Entries taken from a collection
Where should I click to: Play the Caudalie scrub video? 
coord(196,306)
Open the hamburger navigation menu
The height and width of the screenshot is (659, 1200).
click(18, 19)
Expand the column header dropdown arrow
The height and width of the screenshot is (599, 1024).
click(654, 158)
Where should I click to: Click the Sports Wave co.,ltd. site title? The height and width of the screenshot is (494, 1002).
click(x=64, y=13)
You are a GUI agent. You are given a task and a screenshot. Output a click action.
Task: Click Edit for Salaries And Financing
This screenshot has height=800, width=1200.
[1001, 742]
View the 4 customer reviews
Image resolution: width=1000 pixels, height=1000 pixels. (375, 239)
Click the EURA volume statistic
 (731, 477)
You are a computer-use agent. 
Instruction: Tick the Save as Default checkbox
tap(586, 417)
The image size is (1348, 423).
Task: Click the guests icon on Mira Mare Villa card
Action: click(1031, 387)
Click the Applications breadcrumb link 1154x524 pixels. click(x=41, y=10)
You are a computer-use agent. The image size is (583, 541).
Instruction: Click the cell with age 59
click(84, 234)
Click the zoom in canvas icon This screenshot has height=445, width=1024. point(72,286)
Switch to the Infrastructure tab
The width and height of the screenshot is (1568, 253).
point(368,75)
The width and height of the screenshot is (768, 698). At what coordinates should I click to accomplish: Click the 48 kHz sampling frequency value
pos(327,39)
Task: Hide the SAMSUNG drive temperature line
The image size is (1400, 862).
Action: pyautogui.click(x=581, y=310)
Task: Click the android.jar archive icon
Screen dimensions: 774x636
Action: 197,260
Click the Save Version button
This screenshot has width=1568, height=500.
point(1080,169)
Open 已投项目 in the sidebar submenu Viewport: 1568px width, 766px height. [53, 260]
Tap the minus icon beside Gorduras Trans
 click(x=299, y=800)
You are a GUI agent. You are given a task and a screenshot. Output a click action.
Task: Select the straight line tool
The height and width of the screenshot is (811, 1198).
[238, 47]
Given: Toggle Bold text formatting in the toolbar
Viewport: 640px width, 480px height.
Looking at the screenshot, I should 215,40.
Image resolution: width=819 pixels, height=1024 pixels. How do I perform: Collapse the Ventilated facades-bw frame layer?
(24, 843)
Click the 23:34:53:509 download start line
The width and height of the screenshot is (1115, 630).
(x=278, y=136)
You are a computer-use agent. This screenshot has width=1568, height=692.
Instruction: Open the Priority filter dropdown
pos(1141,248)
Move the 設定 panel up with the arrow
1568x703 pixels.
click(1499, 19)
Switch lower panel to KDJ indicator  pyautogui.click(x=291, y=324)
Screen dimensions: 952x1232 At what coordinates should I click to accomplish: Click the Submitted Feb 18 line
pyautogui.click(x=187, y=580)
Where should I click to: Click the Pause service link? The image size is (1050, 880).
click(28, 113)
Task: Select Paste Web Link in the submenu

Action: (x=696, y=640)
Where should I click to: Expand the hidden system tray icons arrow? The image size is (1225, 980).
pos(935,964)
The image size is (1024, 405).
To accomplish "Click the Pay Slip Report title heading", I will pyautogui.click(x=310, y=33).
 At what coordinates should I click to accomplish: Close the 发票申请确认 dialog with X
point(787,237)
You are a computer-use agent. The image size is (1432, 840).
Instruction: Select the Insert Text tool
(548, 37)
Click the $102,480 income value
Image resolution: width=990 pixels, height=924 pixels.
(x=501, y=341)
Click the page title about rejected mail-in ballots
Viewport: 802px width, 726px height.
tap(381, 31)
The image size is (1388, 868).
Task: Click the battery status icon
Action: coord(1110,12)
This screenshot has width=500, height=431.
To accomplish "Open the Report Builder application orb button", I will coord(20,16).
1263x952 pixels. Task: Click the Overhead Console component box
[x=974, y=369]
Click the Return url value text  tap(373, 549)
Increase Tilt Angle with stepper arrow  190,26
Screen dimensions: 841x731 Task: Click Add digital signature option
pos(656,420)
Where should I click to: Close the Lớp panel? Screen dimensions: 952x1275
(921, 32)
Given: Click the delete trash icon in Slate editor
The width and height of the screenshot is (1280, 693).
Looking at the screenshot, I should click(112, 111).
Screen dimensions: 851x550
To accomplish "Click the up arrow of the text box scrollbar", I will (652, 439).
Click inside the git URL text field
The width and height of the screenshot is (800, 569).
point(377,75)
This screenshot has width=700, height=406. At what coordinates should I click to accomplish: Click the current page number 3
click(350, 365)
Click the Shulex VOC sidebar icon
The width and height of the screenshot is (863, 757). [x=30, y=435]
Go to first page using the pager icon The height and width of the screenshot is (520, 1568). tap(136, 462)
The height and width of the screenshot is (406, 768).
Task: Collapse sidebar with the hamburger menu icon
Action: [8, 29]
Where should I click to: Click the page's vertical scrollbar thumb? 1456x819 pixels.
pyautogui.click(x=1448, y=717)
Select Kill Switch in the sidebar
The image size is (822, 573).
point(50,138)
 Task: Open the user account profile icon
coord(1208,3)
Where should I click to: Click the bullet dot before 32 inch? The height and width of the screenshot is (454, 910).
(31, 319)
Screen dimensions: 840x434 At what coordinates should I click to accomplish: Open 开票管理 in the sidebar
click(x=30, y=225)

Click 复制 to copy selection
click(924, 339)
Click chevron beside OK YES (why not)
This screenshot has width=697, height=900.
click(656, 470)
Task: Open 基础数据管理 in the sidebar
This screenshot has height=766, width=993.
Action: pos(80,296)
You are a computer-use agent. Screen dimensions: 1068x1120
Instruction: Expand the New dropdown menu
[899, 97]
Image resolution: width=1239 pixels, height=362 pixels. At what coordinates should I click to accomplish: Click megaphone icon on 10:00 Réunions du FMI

## WHAT YOU ARE ASKED TO DO
Beginning at the line above that contains "Task: Select the straight line tool", return each line exactly through the line that contains "This screenshot has width=500, height=431.", and no others.

## THE ANSWER
Task: Select the straight line tool
The height and width of the screenshot is (811, 1198).
[238, 47]
Given: Toggle Bold text formatting in the toolbar
Viewport: 640px width, 480px height.
Looking at the screenshot, I should 215,40.
Image resolution: width=819 pixels, height=1024 pixels. How do I perform: Collapse the Ventilated facades-bw frame layer?
(24, 843)
Click the 23:34:53:509 download start line
The width and height of the screenshot is (1115, 630).
(x=278, y=136)
You are a computer-use agent. This screenshot has width=1568, height=692.
Instruction: Open the Priority filter dropdown
pos(1141,248)
Move the 設定 panel up with the arrow
1568x703 pixels.
click(1499, 19)
Switch lower panel to KDJ indicator  pyautogui.click(x=291, y=324)
Screen dimensions: 952x1232 At what coordinates should I click to accomplish: Click the Submitted Feb 18 line
pyautogui.click(x=187, y=580)
Where should I click to: Click the Pause service link? The image size is (1050, 880).
click(28, 113)
Task: Select Paste Web Link in the submenu

Action: (x=696, y=640)
Where should I click to: Expand the hidden system tray icons arrow? The image size is (1225, 980).
pos(935,964)
The image size is (1024, 405).
To accomplish "Click the Pay Slip Report title heading", I will pyautogui.click(x=310, y=33).
 At what coordinates should I click to accomplish: Close the 发票申请确认 dialog with X
point(787,237)
You are a computer-use agent. The image size is (1432, 840).
Instruction: Select the Insert Text tool
(548, 37)
Click the $102,480 income value
Image resolution: width=990 pixels, height=924 pixels.
(x=501, y=341)
Click the page title about rejected mail-in ballots
Viewport: 802px width, 726px height.
tap(381, 31)
The image size is (1388, 868).
Task: Click the battery status icon
Action: coord(1110,12)
This screenshot has width=500, height=431.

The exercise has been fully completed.